* _Exercise goal_
The answer must consist of each line below that contains the word "tweet", copied in full.

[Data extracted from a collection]
+ + + + + + +

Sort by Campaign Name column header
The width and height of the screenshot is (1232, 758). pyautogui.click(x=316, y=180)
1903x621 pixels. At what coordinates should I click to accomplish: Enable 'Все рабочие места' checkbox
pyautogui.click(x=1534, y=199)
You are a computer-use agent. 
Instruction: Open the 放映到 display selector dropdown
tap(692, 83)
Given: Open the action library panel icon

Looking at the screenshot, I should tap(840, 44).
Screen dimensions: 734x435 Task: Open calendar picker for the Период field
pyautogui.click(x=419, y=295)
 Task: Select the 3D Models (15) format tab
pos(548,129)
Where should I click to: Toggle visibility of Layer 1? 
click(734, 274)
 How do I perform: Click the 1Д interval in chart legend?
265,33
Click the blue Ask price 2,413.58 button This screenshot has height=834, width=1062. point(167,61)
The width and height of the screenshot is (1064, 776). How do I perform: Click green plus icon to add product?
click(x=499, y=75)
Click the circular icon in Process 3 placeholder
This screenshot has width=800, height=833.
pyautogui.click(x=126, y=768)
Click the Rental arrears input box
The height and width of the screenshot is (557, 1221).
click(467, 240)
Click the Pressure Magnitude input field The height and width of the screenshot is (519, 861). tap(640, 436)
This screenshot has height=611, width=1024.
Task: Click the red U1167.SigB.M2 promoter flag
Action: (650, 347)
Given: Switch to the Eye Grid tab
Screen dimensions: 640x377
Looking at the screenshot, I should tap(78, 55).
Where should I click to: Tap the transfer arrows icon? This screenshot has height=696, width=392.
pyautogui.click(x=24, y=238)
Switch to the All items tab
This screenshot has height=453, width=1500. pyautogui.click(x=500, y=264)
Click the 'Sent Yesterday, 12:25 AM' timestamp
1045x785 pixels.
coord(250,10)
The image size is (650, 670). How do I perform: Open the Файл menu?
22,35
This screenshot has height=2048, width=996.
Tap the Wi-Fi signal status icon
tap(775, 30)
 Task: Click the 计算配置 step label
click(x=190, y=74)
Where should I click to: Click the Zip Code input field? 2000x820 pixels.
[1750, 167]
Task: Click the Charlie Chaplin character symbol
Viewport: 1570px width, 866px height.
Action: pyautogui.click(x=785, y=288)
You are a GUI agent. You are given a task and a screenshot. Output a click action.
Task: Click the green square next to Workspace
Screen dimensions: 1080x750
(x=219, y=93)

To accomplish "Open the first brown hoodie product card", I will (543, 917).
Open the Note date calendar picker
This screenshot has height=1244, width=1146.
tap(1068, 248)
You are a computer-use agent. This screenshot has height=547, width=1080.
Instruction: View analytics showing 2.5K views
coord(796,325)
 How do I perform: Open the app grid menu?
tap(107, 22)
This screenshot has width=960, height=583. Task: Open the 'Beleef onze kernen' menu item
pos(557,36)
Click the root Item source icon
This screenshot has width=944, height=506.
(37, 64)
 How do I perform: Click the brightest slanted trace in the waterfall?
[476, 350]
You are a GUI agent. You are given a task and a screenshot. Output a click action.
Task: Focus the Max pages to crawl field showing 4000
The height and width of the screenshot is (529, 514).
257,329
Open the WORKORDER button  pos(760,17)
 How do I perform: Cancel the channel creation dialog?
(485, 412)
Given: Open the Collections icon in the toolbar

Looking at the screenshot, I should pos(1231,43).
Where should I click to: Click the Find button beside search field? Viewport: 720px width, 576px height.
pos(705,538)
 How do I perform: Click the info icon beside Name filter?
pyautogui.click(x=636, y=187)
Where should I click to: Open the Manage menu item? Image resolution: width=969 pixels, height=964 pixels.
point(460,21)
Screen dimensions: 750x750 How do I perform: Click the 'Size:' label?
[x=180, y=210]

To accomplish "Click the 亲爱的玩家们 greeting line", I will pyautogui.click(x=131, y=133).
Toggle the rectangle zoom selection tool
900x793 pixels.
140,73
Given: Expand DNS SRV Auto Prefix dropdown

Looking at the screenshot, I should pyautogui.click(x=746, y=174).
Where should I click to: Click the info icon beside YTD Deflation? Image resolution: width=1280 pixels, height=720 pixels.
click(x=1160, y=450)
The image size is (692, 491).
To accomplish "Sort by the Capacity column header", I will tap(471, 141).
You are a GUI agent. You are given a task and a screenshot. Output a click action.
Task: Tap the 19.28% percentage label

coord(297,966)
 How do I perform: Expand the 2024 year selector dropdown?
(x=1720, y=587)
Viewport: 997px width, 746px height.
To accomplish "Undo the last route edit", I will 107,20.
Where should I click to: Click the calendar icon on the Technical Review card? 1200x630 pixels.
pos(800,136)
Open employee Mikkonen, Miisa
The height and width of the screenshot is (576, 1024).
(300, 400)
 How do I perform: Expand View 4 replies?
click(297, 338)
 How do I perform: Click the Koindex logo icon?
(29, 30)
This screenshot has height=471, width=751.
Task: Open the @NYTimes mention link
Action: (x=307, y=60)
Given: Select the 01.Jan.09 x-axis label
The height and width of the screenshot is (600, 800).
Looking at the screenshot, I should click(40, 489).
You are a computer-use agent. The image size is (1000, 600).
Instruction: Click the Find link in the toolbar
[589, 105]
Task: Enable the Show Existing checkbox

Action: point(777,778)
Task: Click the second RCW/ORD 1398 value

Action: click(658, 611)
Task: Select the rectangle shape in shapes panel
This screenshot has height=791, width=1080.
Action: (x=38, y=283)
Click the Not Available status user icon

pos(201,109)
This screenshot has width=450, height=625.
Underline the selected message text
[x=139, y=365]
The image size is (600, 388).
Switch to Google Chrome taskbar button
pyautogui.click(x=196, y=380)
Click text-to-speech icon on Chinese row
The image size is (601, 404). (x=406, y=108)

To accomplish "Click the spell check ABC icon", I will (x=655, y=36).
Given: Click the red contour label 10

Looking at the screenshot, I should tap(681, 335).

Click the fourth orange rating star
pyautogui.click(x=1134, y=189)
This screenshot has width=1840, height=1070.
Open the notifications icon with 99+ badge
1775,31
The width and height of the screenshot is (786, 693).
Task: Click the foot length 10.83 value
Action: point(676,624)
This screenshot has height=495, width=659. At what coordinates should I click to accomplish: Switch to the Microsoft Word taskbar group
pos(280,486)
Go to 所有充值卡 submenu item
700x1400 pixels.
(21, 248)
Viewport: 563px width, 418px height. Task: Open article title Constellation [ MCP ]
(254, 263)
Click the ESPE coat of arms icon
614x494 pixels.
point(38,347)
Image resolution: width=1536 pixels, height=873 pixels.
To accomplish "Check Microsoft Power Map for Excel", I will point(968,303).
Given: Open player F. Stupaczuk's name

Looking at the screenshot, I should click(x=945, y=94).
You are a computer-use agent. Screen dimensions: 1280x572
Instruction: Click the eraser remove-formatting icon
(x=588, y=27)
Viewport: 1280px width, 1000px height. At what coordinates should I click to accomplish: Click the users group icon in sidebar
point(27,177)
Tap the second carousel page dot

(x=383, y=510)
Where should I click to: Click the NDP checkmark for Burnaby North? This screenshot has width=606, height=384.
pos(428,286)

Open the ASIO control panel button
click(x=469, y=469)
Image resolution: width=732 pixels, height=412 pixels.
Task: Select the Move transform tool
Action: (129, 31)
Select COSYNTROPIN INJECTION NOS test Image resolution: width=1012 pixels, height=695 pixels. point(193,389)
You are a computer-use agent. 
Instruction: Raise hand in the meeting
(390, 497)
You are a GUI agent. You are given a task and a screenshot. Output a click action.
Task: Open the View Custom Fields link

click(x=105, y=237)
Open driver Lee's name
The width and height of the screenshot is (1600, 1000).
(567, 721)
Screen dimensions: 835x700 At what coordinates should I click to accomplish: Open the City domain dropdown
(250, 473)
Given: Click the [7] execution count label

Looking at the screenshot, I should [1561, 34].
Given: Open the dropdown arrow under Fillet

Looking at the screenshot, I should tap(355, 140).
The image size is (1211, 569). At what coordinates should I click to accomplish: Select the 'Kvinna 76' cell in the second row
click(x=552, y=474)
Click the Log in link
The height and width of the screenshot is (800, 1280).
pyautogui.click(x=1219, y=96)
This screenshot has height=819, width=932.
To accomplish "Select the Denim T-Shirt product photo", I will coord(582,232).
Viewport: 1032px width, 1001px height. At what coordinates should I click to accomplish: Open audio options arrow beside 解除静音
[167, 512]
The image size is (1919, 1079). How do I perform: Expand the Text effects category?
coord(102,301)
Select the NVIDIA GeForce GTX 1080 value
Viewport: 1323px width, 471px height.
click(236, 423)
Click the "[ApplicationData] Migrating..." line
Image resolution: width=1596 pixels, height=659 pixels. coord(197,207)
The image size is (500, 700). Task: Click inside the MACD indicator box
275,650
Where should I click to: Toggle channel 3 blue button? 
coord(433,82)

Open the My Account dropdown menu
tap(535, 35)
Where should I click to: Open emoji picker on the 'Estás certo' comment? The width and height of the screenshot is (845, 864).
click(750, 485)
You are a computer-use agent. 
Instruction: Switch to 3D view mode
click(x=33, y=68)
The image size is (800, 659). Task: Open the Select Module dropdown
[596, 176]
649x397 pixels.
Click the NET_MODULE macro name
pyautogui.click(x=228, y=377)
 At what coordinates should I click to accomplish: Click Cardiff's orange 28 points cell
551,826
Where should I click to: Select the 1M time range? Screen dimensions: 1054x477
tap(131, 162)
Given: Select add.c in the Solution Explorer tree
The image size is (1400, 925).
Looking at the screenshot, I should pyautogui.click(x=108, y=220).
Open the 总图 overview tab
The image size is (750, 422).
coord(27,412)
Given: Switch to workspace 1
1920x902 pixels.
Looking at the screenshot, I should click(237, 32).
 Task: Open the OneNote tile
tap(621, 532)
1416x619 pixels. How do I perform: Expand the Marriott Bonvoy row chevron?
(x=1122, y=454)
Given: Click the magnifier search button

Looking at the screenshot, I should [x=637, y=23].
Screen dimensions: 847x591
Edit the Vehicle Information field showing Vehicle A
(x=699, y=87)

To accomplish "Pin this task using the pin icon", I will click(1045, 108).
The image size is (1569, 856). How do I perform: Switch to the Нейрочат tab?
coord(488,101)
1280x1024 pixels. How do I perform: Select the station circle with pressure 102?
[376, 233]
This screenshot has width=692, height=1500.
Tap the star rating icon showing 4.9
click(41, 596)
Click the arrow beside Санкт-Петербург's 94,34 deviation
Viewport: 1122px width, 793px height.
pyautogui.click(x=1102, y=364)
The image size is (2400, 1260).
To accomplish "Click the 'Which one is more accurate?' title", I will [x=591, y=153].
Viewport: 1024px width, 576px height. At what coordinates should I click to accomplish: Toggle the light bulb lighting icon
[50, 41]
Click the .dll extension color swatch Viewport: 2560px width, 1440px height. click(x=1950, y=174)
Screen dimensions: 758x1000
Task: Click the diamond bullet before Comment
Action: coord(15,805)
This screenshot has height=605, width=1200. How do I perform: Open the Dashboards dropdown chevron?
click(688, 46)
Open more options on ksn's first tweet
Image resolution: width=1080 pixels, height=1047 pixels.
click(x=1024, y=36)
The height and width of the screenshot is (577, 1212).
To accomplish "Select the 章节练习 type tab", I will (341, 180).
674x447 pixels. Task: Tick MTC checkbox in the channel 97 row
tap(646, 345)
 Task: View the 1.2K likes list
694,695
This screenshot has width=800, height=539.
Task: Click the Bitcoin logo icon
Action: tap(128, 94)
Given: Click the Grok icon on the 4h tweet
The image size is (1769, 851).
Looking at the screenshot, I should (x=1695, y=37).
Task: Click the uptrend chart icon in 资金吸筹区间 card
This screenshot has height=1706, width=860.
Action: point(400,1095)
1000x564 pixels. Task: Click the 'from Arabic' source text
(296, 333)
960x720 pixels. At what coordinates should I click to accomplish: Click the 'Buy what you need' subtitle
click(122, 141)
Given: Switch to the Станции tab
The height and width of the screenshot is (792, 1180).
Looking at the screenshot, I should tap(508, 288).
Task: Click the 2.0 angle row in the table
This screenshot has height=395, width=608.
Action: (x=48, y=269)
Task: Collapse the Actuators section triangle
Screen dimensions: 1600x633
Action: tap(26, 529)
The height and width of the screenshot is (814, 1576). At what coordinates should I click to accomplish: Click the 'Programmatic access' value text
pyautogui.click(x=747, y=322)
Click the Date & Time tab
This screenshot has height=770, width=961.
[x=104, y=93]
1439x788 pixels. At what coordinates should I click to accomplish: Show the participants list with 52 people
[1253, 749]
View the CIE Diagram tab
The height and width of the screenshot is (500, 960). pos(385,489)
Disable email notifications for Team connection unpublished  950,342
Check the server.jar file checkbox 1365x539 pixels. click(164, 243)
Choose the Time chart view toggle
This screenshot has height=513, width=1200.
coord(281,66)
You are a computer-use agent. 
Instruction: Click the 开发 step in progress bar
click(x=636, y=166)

+ + + + + + +

* _Exercise result_
Open more options on ksn's first tweet
Given: Click the Grok icon on the 4h tweet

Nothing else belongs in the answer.